(Saved entries)
++++++++++++++++++++

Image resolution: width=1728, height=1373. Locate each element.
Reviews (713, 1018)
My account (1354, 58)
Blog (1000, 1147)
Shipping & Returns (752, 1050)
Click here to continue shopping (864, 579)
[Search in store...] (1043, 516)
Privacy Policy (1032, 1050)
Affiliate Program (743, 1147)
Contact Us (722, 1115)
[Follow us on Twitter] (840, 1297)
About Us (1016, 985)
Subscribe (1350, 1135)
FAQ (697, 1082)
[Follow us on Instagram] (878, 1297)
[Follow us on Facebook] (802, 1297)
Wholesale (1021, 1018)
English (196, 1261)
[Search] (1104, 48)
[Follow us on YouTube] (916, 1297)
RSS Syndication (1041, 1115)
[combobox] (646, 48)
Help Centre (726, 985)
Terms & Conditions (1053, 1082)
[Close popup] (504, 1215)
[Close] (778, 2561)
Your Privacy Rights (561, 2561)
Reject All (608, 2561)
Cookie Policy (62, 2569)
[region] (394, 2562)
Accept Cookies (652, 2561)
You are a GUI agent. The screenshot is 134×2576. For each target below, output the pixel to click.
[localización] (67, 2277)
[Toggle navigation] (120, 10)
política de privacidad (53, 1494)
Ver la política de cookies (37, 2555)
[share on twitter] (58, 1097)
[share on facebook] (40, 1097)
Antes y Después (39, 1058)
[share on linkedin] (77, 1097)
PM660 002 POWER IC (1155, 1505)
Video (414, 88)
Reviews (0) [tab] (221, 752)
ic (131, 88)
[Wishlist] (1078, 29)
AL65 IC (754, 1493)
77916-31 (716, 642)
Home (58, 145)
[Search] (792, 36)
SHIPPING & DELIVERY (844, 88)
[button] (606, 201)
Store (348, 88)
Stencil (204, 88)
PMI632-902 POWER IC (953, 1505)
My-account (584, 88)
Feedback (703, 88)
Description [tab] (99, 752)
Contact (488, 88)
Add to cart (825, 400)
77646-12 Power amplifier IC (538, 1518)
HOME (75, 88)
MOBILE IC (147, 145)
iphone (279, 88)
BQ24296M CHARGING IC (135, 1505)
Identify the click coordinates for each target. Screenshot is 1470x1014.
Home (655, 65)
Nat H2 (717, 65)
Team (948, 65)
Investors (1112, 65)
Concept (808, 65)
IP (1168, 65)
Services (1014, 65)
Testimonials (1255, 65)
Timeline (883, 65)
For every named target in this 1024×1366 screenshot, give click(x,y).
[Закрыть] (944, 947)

++++++++++++++++++++

WORK REQUEST: The response must be an exact reproduction of all the entries.

FINISHED TASK:
Image resolution: width=1728, height=1373. Locate each element.
Reviews (713, 1018)
My account (1354, 58)
Blog (1000, 1147)
Shipping & Returns (752, 1050)
Click here to continue shopping (864, 579)
[Search in store...] (1043, 516)
Privacy Policy (1032, 1050)
Affiliate Program (743, 1147)
Contact Us (722, 1115)
[Follow us on Twitter] (840, 1297)
About Us (1016, 985)
Subscribe (1350, 1135)
FAQ (697, 1082)
[Follow us on Instagram] (878, 1297)
[Follow us on Facebook] (802, 1297)
Wholesale (1021, 1018)
English (196, 1261)
[Search] (1104, 48)
[Follow us on YouTube] (916, 1297)
RSS Syndication (1041, 1115)
[combobox] (646, 48)
Help Centre (726, 985)
Terms & Conditions (1053, 1082)
[Close popup] (504, 1215)
[Close] (778, 2561)
Your Privacy Rights (561, 2561)
Reject All (608, 2561)
Cookie Policy (62, 2569)
[region] (394, 2562)
Accept Cookies (652, 2561)
You are a GUI agent. The screenshot is 134×2576. For each target below, output the pixel to click.
[localización] (67, 2277)
[Toggle navigation] (120, 10)
política de privacidad (53, 1494)
Ver la política de cookies (37, 2555)
[share on twitter] (58, 1097)
[share on facebook] (40, 1097)
Antes y Después (39, 1058)
[share on linkedin] (77, 1097)
PM660 002 POWER IC (1155, 1505)
Video (414, 88)
Reviews (0) [tab] (221, 752)
ic (131, 88)
[Wishlist] (1078, 29)
AL65 IC (754, 1493)
77916-31 (716, 642)
Home (58, 145)
[Search] (792, 36)
SHIPPING & DELIVERY (844, 88)
[button] (606, 201)
Store (348, 88)
Stencil (204, 88)
PMI632-902 POWER IC (953, 1505)
My-account (584, 88)
Feedback (703, 88)
Description [tab] (99, 752)
Contact (488, 88)
Add to cart (825, 400)
77646-12 Power amplifier IC (538, 1518)
HOME (75, 88)
MOBILE IC (147, 145)
iphone (279, 88)
BQ24296M CHARGING IC (135, 1505)
Identify the click coordinates for each target. Screenshot is 1470x1014.
Home (655, 65)
Nat H2 (717, 65)
Team (948, 65)
Investors (1112, 65)
Concept (808, 65)
IP (1168, 65)
Services (1014, 65)
Testimonials (1255, 65)
Timeline (883, 65)
For every named target in this 1024×1366 screenshot, give click(x,y).
[Закрыть] (944, 947)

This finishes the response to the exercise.